The family embarked on the process of preparing for death. They consulted a pulmonologist on how to give the child morphine in the final stages of her illness, so she could die at home, where she was born. They began attending family grief counseling sessions with their 11-year-old daughter Ruby, who attends Brandeis Hillel Day School in San Francisco.
Just as they were learning to let her go, Isa started to thrive. She started to roll herself over — unusual for a child with a progressive neurological disorder.
"We thought, if she's leaving the planet, why is she starting to grow?" recalls Cymrot, an occupational therapist.
Finally, an opthamologist named Dr. Susan Day noticed the baby's eyes didn't tear and remembered learning about Riley-Day Syndrome only because the disease shares her name. She sent the family to the Dysautonomia Foundation in New York, where the baby was seen by the world's expert on the disease, Dr. Felicia Axelrod.
"She said it was a textbook case," says Wu.
Axelrod described what the family could expect. Dysautonomia causes abnormal nerve cell development, which means patients have impaired swallowing, awkward speech, a less than normal perception of pain and problems controlling their body temperature. Vomiting spells and breathing difficulties are also common, but intelligence isn't affected.

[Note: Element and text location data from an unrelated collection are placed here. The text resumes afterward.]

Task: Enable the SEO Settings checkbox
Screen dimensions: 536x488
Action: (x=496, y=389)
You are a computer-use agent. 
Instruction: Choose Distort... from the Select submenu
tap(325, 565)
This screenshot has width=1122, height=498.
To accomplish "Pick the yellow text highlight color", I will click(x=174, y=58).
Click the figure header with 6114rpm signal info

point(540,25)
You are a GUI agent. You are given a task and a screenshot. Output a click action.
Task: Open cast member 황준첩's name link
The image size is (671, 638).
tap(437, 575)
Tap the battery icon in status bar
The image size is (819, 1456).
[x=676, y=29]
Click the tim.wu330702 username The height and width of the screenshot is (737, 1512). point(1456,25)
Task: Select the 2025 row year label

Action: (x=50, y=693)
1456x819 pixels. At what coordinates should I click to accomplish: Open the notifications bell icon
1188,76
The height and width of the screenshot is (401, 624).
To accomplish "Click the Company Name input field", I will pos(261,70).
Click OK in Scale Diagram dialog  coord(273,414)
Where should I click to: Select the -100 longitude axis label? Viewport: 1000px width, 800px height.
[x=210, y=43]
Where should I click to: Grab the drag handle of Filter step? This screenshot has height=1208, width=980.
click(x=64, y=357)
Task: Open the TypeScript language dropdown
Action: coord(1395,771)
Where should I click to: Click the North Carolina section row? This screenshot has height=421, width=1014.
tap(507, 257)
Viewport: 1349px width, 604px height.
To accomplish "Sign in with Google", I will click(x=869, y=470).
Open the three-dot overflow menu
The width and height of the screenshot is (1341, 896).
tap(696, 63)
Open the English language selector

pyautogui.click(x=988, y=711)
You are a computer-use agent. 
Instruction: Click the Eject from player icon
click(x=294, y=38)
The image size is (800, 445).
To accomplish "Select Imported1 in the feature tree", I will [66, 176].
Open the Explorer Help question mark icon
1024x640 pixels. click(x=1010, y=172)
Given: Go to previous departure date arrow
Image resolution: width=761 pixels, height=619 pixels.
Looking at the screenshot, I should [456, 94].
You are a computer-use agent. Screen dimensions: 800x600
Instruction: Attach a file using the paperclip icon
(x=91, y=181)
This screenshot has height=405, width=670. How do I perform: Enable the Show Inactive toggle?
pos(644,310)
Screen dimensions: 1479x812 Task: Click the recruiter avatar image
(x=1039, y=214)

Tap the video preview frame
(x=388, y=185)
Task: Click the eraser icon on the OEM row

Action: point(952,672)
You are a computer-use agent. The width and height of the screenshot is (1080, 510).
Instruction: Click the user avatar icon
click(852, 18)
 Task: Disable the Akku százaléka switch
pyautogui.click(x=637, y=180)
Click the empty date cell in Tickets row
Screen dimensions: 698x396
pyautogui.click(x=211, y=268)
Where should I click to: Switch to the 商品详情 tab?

Another concern for parents of children with this disease is that dysautonomia prevents normal pain sensation, causing children to frequently break bones or burn themselves. They must be monitored constantly.
When doctors "said, `be careful when she runs around,' we said, `she's gonna run around?'" recalls Wu — who initially feared her daughter wouldn't live past the crawling stage.
Still, Cymrot says there will be "a great deal of medical management" required for the rest of the baby's life.
So far, Isa has had a gastronomy tube inserted that drips nutrients into her stomach during the night to provide extra calories and nutrition. She has also had a fundoplication, an operation that tightens the stomach to reduce the risk of aspiration from vomiting.
The child will have to travel back and forth to see Axelrod in New York at least twice a year.
Plane tickets for the family, medications, multiple physician and physical therapy appointments and formulas have drained the family's resources. What's more, Wu has had to cut back her hours at work to take care of her daughter, who requires not only "lots of stimulation and support" but a baby-sitter qualified to care for her.
In order to help the family cover expenses and make trips to the Dysautonomia Foundation, Jewish Family and Children's Services has set up a fund to receive donations of either money or frequent-flier miles.